Hugh Howey has not quite broken out in the way recent self-publishing superstars like Amanda Hocking and John Locke have, but his sales record has made New York publishing houses take notice. Best known among his avid fan base for Wool, his five-part science fiction series, Howey estimates that this year alone he has sold nearly 140,000 copies of his work. Now, with an agent, he’s been entertaining offers from traditional houses. The problem, he told PW, is the digital royalty rate he’s being offered.

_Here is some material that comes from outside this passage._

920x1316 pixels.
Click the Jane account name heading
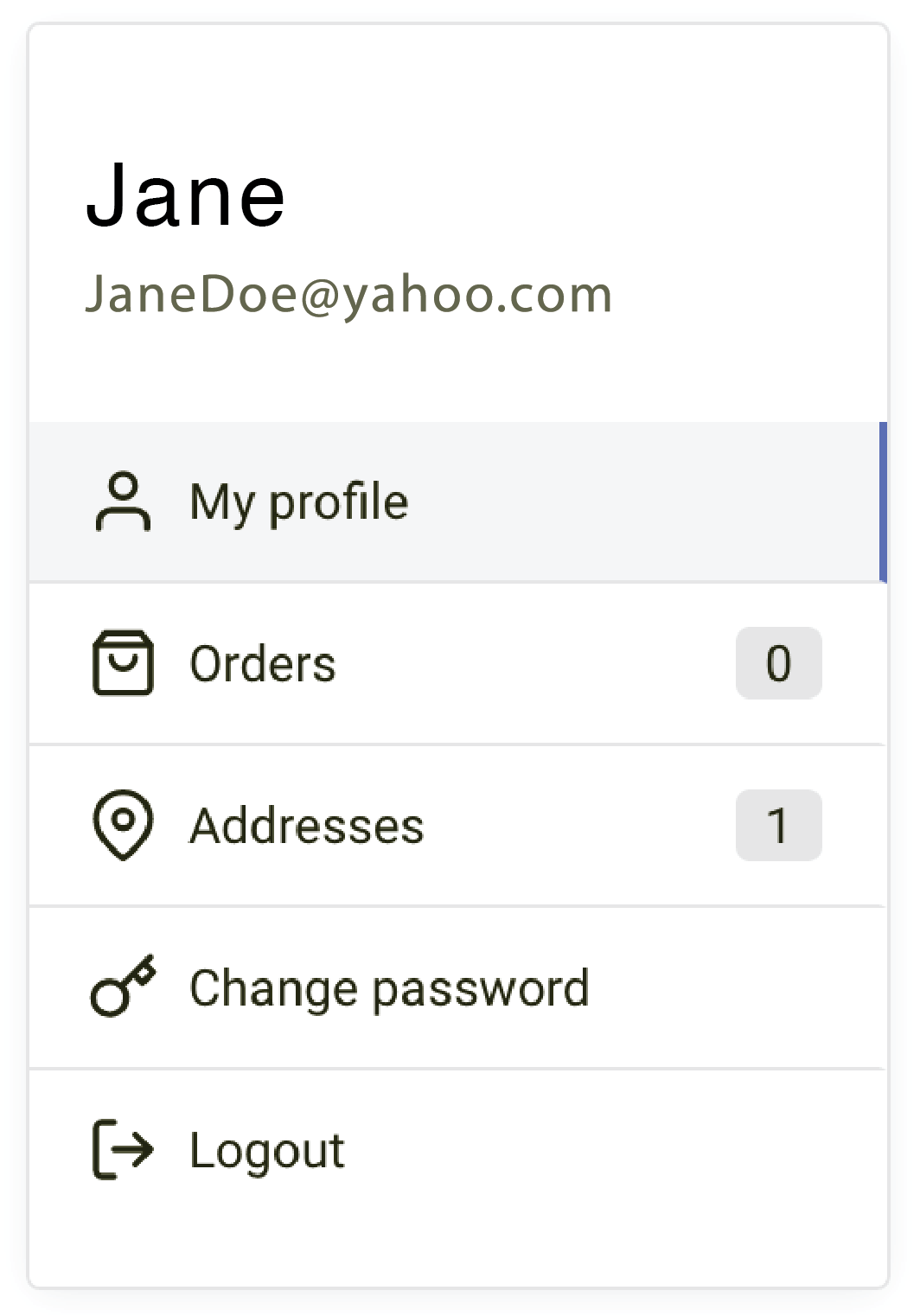click(x=185, y=196)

The first title in the Wool series, called Wool, began as a short story, which Howey self-published through multiple platforms in July 2011. Howey had already worked with a small publisher at that point—Norlights Press, in Indiana, had released his YA novel Molly Fyde and the Parsona Rescue in 2009—and though he said he had a positive experience, his impatience, more than anything else, encouraged him to go the DIY route.
Howey is very active with his fans: readers who buy print editions of his books through his Web site receive signed copies, and he regularly responds to e-mail. But he believes that word-of-mouth ignited his sales more than any outreach he did via Twitter or other social networking platforms. With the Wool series, he said, there was something of a slow build and, for the most part, his sales have seen a major uptick in the past few months; he made $19,000 from his fiction in January, $50,000 in February, and $70,000 in March. Each installment of Wool is priced at 99 cents.

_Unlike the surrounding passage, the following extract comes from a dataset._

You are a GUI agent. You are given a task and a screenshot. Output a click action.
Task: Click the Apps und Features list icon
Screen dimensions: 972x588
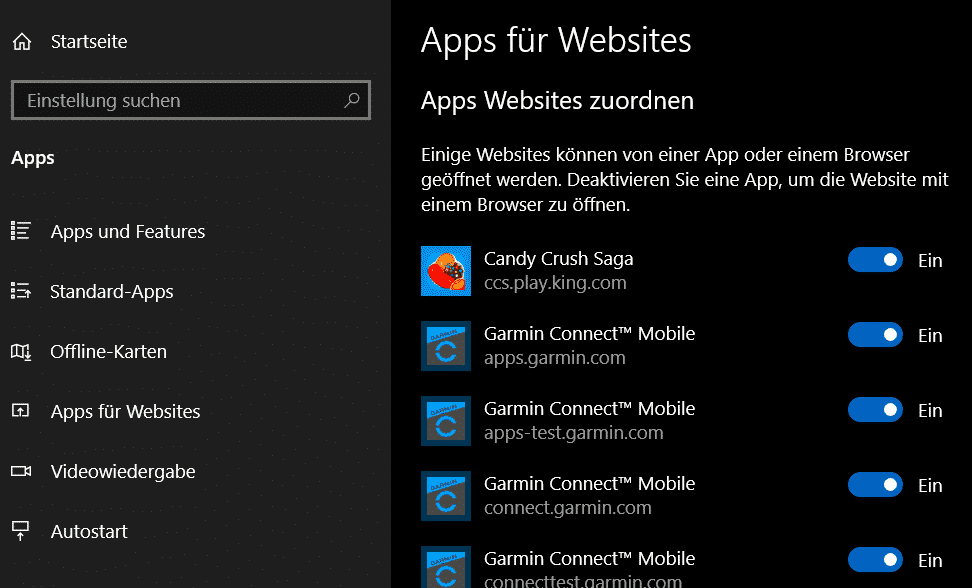pyautogui.click(x=21, y=231)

According to Howey, Wool accounts for roughly half his sales. and he credited the word-of-mouth mainly to his Amazon reviews. When he joined Amazon’s Kindle Select program (which forced him to pull his titles from Apple’s iBookstore and B&N’s Nook store), he said sales rose even more quickly—boosted by hitting the Kindle bestseller lists.
Coverage of Howey has been scant—he was featured on Wired.com and on the tech-centric Web site BoingBoing—and it was a reader recommendation, not press, that turned agent Kristin Nelson on to the author. Nelson read the series and contacted Howey in February. In their initial discussions Nelson said she talked about how a traditional book deal might not suit him, but persuaded him that he would need professional guidance to get Wool into the right hands in Hollywood and published abroad. “I think a number of agents [Hugh] talked to wanted him to come on board so they could get a cut of his existing [sales]. I knew we’d make money somehow, so I was mellow about those kinds of things. And I believe, if you’re taking on someone who’s already got a brand, a traditional deal might not be the best way to go, since you likely won’t get the terms.”
Certainly Howey doesn’t view the terms from the traditional houses very favorably. “It’s hard to think about giving up a 70% royalty for an 18% royalty,” he said, referring to Amazon’s digital royalty rate, compared to the rate many large publishers offer. “The transaction has changed when it comes to successful independent authors,” Howey said. “I’d be giving up existing sales [with a traditional deal]. I’d be giving up the freedom to write what I want. To publish as quickly as I want. But publishers don’t seem to realize this.” However, Howey said he would still love to partner with a publisher and reach more readers “if the right offer came along.”
For now, Nelson and Howey are focusing on selling dramatic rights and foreign rights to Wool. Kassie Evashevski at United Talent Agency is shopping the book in Los Angeles, while Jenny Meyer, at Jenny Meyer Literary, is handling the bulk of foreign sales and will be representing the series at the London Book Fair. (So far, Wool has sold in a five-figure pre-empt in Brazil, and there are offers in Germany, Spain, and the U.K.)
Even though there is a lot of new activity around his backlist and the Wool series, Howey is not slowing his writing pace. He’s currently working on a prequel series to Wool, called Legacy (which will also be published in installments); the first one, First Shift, is set to come out at the end of this month.